(Bloc de texte):
————————

La lettre 161 est la dernière lettre du roman. Problématique + annonce de plan. Développement 1. Une héroïne tragique… 1.1.

L’onomastique (étude des noms propres) à la source de l’intertextualité… - Roxane = référence à Phèdre (à propos de la mort) et Bajazet (à propos de la vengeance) de Racine = 2 héroïnes tragiques (Cf.

infra les illusttrations) - Des expressions typiquement raciniennes : « transports de l’amour », « violence de la haine »… 1.2.

…permet l’affirmation d’un « je » fortement opposé à un « tu »… - 43 occurrences de « je » dans le texte = forte implication de l’émetteur - Etude de la 1ére phrase : opposition du « je » sujet au « tu » complément + accumulation de 4 phrases au passé composé (marque la rupture dans un passé proche de l’énonciation) + accroissement du volume des phrases => rupture entre les 2 personnes - Opposition je/tu qui est reprise par différents champs lexicaux fonctionnant en antithèse : les apparences / réalité, liberté/servitude. - Association antithèse et jeu sur les pronoms : « Tu me croyais trompée, et je te trompais » 1.3.

————————

(Consignes à respecter): Extrayez l'intégralité du passage sur la lettre 161, sans en modifier un seul mot. La liste n'a aucun lien avec le passage sur la lettre 161.

(Lignes de données):
————————

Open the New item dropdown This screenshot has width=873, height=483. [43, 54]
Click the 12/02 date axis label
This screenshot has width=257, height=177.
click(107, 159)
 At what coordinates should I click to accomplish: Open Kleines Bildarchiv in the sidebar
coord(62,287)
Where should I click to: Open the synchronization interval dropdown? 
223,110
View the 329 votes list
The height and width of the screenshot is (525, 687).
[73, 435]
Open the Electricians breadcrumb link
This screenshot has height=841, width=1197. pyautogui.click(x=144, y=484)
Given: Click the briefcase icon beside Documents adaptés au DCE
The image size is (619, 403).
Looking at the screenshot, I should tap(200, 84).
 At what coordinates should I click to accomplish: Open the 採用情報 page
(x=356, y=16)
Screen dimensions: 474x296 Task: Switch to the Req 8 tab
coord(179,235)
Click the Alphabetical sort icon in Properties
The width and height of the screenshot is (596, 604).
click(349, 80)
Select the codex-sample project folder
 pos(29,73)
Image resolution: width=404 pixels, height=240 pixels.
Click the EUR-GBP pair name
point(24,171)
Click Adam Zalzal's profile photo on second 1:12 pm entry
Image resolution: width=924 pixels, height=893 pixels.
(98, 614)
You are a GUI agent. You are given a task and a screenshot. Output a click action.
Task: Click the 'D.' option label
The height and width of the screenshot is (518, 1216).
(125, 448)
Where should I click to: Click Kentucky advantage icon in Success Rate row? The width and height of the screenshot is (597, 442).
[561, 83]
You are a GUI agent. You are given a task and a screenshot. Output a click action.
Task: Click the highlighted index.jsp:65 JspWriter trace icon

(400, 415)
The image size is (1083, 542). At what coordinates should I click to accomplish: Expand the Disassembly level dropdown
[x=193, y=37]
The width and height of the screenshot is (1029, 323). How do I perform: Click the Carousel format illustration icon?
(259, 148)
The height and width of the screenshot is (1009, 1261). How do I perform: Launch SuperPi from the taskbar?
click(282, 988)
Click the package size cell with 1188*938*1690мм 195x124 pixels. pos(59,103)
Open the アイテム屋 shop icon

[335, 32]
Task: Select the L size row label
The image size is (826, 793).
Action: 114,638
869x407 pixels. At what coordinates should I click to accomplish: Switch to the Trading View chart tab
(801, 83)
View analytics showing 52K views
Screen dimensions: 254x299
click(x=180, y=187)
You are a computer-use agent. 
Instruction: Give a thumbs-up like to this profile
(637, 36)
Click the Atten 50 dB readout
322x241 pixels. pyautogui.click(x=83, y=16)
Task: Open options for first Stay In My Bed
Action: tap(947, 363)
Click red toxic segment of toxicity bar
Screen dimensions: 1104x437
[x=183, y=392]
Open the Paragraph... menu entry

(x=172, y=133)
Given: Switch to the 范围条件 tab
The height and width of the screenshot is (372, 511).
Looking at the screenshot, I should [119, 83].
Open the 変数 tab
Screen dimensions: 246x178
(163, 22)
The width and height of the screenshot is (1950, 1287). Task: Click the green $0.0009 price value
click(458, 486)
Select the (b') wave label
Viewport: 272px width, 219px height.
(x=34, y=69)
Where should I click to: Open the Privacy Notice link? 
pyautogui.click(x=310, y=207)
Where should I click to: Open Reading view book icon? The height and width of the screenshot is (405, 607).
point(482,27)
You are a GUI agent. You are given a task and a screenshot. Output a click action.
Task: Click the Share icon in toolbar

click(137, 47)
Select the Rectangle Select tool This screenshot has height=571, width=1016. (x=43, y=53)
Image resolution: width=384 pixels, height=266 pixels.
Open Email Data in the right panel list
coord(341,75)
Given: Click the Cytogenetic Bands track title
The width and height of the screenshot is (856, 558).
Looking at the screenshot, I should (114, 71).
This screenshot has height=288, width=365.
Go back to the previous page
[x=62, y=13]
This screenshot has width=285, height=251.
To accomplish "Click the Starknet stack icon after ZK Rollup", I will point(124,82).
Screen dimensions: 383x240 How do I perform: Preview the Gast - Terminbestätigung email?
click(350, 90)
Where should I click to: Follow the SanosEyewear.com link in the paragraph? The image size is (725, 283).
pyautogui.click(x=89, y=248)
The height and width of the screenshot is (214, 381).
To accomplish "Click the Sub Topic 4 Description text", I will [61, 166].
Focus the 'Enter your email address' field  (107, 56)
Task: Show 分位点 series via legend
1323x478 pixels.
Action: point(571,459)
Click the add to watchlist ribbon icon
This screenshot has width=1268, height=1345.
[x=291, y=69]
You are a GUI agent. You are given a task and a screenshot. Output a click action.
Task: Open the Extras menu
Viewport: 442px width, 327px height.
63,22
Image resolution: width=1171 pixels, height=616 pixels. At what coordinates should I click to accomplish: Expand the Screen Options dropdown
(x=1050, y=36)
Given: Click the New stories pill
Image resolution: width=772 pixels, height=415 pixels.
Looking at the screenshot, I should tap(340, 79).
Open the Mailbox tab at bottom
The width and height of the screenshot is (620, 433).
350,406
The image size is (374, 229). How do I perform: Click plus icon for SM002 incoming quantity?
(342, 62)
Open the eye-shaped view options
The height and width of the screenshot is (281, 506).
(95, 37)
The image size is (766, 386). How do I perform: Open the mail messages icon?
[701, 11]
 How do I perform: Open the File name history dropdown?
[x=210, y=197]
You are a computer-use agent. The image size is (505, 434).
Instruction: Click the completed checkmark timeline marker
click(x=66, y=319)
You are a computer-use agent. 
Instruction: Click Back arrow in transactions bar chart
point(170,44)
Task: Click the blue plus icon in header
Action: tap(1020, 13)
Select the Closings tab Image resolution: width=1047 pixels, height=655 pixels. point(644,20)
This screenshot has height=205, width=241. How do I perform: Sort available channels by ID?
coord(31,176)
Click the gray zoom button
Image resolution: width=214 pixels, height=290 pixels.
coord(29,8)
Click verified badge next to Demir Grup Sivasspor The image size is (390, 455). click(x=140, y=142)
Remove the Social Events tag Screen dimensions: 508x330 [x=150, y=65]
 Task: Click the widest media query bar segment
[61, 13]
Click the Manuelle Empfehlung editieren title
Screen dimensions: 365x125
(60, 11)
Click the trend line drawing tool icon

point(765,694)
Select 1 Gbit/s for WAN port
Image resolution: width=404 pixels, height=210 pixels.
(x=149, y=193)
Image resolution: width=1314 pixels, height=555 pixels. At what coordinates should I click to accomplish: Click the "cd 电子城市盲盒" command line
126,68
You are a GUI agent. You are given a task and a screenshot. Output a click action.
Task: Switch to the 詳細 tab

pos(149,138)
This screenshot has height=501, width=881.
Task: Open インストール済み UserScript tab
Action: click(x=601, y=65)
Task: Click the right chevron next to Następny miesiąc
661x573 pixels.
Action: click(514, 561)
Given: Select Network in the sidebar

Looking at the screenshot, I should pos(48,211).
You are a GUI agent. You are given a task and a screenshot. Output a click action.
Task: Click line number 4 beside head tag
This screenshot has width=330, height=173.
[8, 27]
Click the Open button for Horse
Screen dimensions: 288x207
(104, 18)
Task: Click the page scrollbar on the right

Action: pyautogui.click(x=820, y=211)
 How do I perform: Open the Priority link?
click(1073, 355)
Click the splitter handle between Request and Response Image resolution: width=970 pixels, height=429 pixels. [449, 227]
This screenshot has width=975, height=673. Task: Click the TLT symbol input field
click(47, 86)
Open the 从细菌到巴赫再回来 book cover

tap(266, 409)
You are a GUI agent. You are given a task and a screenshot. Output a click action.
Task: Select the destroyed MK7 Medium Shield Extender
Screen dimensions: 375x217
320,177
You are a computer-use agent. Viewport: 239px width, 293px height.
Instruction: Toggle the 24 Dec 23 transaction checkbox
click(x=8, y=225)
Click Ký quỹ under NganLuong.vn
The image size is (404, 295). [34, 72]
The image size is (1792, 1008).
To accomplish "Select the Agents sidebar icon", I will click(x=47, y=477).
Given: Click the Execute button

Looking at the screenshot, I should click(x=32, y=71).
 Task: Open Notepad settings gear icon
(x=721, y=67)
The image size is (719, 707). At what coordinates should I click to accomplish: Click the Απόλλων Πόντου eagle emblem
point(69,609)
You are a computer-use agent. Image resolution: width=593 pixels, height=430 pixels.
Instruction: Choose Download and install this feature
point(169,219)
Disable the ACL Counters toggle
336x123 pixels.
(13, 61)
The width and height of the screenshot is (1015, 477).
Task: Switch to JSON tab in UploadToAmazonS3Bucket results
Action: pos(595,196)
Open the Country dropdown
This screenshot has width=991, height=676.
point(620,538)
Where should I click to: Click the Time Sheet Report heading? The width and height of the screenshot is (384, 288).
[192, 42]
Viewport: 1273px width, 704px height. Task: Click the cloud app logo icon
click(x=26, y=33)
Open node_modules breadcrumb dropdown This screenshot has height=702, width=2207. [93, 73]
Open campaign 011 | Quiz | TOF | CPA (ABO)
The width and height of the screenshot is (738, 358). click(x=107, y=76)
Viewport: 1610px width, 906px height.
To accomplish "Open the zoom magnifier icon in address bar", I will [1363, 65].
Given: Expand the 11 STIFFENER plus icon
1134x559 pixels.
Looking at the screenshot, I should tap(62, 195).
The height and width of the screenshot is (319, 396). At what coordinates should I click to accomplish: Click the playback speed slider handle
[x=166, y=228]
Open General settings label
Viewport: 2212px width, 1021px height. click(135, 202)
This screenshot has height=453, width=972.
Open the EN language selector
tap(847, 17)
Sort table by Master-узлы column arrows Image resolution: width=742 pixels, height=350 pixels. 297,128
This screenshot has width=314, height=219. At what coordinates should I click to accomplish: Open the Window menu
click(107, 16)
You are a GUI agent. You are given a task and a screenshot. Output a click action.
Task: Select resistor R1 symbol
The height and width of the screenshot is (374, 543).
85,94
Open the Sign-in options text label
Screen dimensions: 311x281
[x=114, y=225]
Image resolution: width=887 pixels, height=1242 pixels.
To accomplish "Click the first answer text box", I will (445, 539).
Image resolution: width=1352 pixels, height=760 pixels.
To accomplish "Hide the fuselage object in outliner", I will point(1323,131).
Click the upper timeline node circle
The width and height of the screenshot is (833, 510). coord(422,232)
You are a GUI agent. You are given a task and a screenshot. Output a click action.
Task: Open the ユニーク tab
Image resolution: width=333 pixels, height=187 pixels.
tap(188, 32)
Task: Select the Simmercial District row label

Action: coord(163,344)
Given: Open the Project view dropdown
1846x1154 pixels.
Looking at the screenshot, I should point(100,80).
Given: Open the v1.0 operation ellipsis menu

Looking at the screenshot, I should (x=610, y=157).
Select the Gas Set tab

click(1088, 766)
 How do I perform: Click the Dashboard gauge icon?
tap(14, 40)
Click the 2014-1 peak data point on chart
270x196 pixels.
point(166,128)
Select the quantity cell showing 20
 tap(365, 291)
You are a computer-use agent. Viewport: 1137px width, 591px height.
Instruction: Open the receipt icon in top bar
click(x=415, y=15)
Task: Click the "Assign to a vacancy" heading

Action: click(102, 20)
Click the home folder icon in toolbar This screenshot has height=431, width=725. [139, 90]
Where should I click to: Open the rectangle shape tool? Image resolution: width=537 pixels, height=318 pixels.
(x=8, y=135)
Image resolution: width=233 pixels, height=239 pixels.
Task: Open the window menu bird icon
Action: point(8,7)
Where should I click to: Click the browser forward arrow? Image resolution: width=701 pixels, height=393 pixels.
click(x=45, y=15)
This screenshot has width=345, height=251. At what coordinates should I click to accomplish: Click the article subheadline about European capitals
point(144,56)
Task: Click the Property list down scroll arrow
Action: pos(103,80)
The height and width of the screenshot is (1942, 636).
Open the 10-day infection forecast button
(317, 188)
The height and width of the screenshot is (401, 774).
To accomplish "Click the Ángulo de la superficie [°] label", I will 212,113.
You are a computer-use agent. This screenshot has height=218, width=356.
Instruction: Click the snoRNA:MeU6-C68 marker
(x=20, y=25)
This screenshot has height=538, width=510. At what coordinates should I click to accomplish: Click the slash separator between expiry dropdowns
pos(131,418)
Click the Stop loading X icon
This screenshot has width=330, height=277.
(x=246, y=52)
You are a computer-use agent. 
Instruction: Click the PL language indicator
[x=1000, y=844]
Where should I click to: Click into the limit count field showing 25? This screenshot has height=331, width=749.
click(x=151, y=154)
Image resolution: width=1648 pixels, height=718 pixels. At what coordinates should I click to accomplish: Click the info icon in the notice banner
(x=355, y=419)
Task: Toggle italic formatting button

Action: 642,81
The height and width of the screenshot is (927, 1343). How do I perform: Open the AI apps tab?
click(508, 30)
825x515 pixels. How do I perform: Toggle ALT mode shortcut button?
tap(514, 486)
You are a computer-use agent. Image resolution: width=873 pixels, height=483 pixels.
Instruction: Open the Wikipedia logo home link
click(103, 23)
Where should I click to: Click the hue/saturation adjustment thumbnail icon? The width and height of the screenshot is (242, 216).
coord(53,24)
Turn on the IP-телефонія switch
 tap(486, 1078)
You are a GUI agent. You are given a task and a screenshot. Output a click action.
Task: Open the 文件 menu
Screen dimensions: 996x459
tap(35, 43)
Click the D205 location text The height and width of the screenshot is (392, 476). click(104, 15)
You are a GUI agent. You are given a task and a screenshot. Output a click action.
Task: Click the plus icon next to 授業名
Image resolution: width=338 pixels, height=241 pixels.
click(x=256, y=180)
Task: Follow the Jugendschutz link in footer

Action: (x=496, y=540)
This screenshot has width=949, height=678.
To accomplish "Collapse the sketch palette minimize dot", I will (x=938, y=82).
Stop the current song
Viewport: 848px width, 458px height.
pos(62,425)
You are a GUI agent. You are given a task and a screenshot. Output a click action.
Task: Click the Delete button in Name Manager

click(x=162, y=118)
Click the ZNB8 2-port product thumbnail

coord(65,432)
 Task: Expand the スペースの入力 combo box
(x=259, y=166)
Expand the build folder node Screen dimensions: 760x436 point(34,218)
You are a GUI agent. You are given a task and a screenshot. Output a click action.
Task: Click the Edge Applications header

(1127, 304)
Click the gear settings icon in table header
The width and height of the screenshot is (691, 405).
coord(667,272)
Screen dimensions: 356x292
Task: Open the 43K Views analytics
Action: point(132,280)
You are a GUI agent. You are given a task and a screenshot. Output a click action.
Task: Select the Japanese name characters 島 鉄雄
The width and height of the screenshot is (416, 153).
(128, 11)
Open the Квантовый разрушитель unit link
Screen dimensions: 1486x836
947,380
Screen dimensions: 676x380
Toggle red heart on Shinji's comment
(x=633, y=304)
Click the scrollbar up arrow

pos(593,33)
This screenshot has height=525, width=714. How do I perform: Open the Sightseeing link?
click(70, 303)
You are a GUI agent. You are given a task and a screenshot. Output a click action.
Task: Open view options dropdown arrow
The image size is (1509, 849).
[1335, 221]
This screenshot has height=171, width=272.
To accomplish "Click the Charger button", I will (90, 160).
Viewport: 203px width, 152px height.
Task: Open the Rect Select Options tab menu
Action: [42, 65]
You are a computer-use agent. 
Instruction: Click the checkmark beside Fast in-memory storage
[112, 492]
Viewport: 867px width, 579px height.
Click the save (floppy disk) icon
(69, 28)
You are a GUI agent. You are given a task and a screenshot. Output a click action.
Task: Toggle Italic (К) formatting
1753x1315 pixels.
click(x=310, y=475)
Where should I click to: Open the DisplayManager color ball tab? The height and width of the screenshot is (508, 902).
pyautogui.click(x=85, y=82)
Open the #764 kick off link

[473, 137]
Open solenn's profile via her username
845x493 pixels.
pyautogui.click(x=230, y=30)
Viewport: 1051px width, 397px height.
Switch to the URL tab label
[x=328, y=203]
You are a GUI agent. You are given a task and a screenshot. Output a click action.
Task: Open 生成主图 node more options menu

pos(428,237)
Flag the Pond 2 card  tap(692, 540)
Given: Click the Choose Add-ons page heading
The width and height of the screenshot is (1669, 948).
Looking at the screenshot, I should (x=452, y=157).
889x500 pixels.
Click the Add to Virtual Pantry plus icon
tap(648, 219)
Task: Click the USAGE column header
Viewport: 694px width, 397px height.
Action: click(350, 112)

————————

(Corrigé de l'exercice):
La lettre 161 est la dernière lettre du roman. Problématique + annonce de plan. Développement 1. Une héroïne tragique… 1.1.

L’onomastique (étude des noms propres) à la source de l’intertextualité… - Roxane = référence à Phèdre (à propos de la mort) et Bajazet (à propos de la vengeance) de Racine = 2 héroïnes tragiques (Cf.

infra les illusttrations) - Des expressions typiquement raciniennes : « transports de l’amour », « violence de la haine »… 1.2.

…permet l’affirmation d’un « je » fortement opposé à un « tu »… - 43 occurrences de « je » dans le texte = forte implication de l’émetteur - Etude de la 1ére phrase : opposition du « je » sujet au « tu » complément + accumulation de 4 phrases au passé composé (marque la rupture dans un passé proche de l’énonciation) + accroissement du volume des phrases => rupture entre les 2 personnes - Opposition je/tu qui est reprise par différents champs lexicaux fonctionnant en antithèse : les apparences / réalité, liberté/servitude. - Association antithèse et jeu sur les pronoms : « Tu me croyais trompée, et je te trompais » 1.3.